$A$ car weighs $1800 \; kg$. The distance between its front and back axles is $1.8 \; m$. Its centre of gravity is $1.05 \; m$ behind the front axle. Determine the force exerted by the level ground on each front wheel and each back wheel.

(N/A) Mass of the car,$m = 1800 \; kg$.
Distance between the front and back axles,$d = 1.8 \; m$.
Distance between the $C.G.$ (centre of gravity) and the front axle $= 1.05 \; m$.
Distance between the $C.G.$ and the back axle $= 1.8 - 1.05 = 0.75 \; m$.
Let $R_f$ be the total force on the front wheels and $R_b$ be the total force on the back wheels.
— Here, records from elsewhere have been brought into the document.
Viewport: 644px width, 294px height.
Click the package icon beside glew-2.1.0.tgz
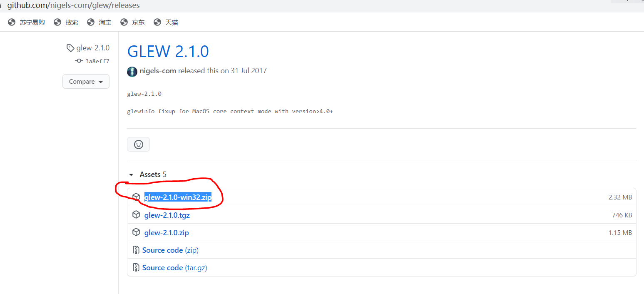pyautogui.click(x=136, y=214)
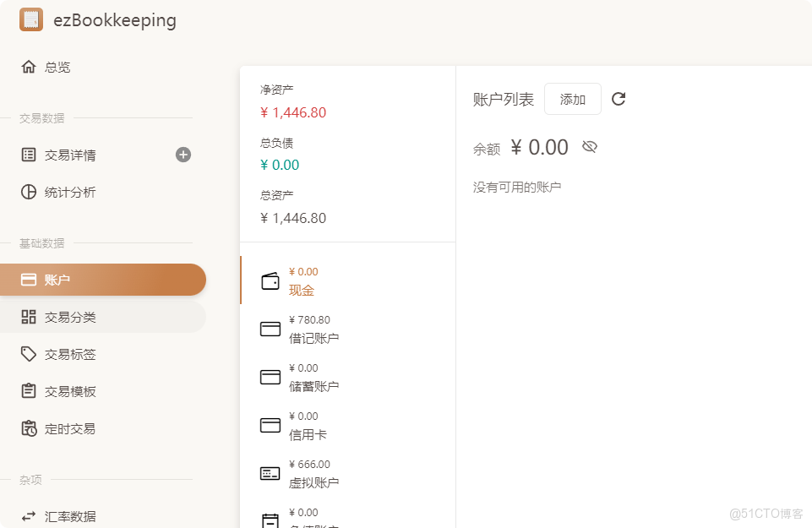Open 汇率数据 exchange rates

[x=70, y=516]
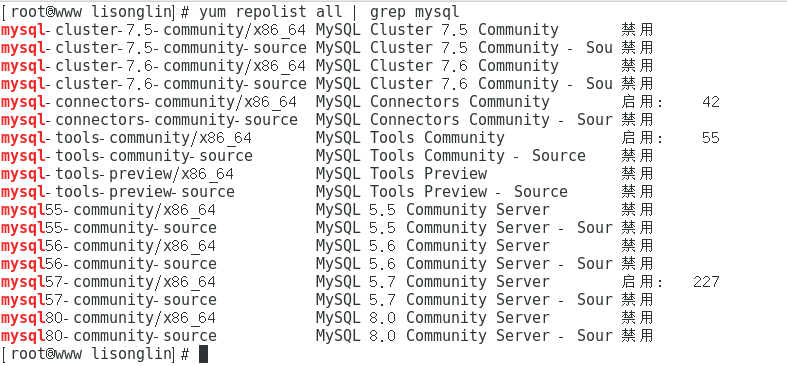787x366 pixels.
Task: Click 启用 status of mysql57-community row
Action: point(637,282)
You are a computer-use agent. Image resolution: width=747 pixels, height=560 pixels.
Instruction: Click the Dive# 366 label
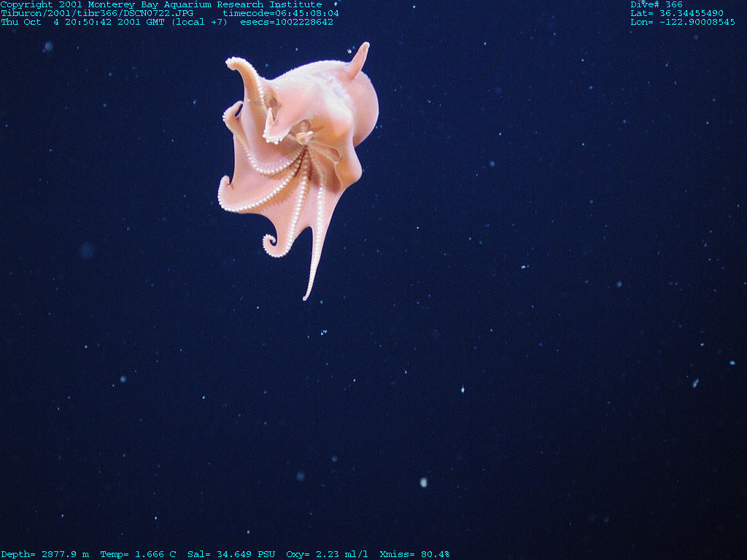click(x=657, y=4)
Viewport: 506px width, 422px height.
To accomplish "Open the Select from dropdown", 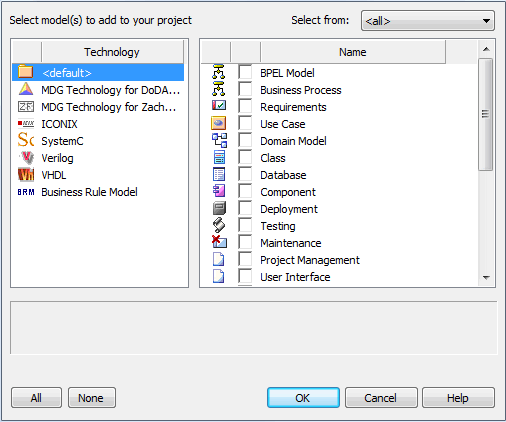I will click(428, 21).

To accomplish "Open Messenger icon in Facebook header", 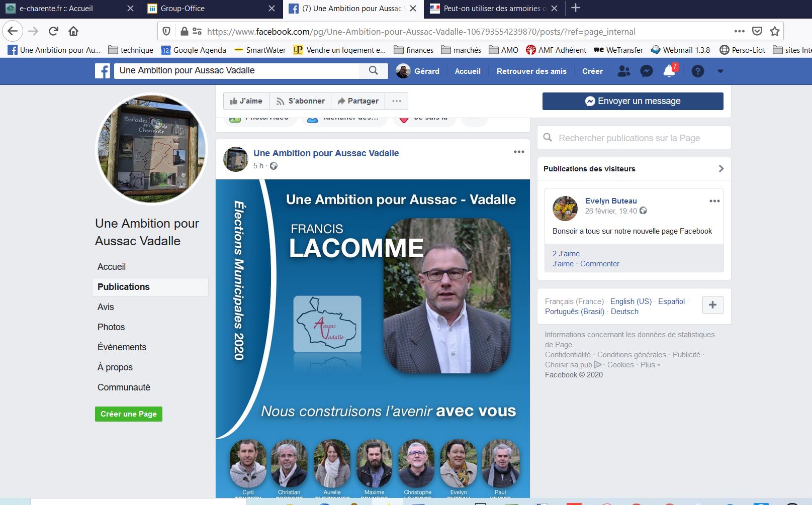I will tap(647, 71).
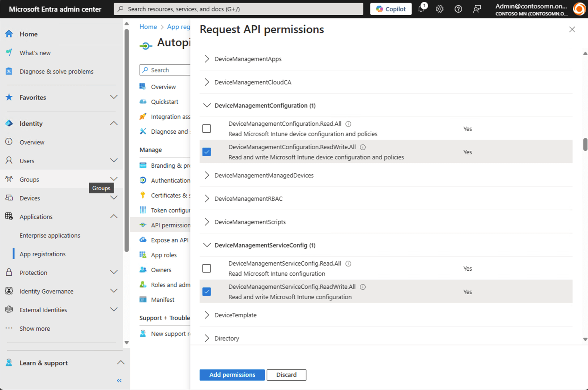Click info icon beside DeviceManagementServiceConfig.ReadWrite.All

(363, 287)
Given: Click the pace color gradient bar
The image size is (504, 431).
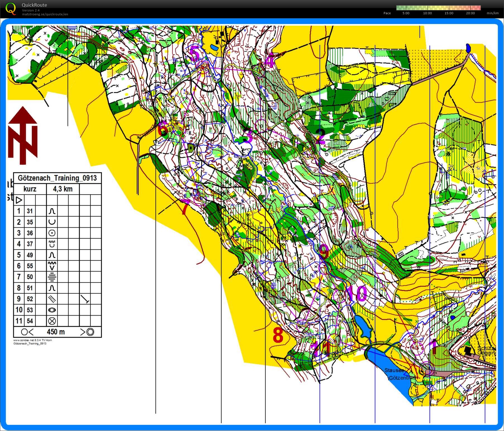Looking at the screenshot, I should (438, 8).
At translational equilibrium:
$R_f + R_b = mg = 1800 \times 9.8 = 17640 \; N \; \dots(i)$
For rotational equilibrium,taking torque about the $C.G.$:
$R_f \times 1.05 = R_b \times 0.75$
$R_f = R_b \times \frac{0.75}{1.05} = R_b \times \frac{5}{7} \; \dots(ii)$
Substituting $(ii)$ in $(i)$:
$R_b \times \frac{5}{7} + R_b = 17640$
$R_b \times \frac{12}{7} = 17640 \implies R_b = 10290 \; N$
$R_f = 17640 - 10290 = 7350 \; N$
Force on each front wheel $= \frac{7350}{2} = 3675 \; N$.
Force on each back wheel $= \frac{10290}{2} = 5145 \; N$.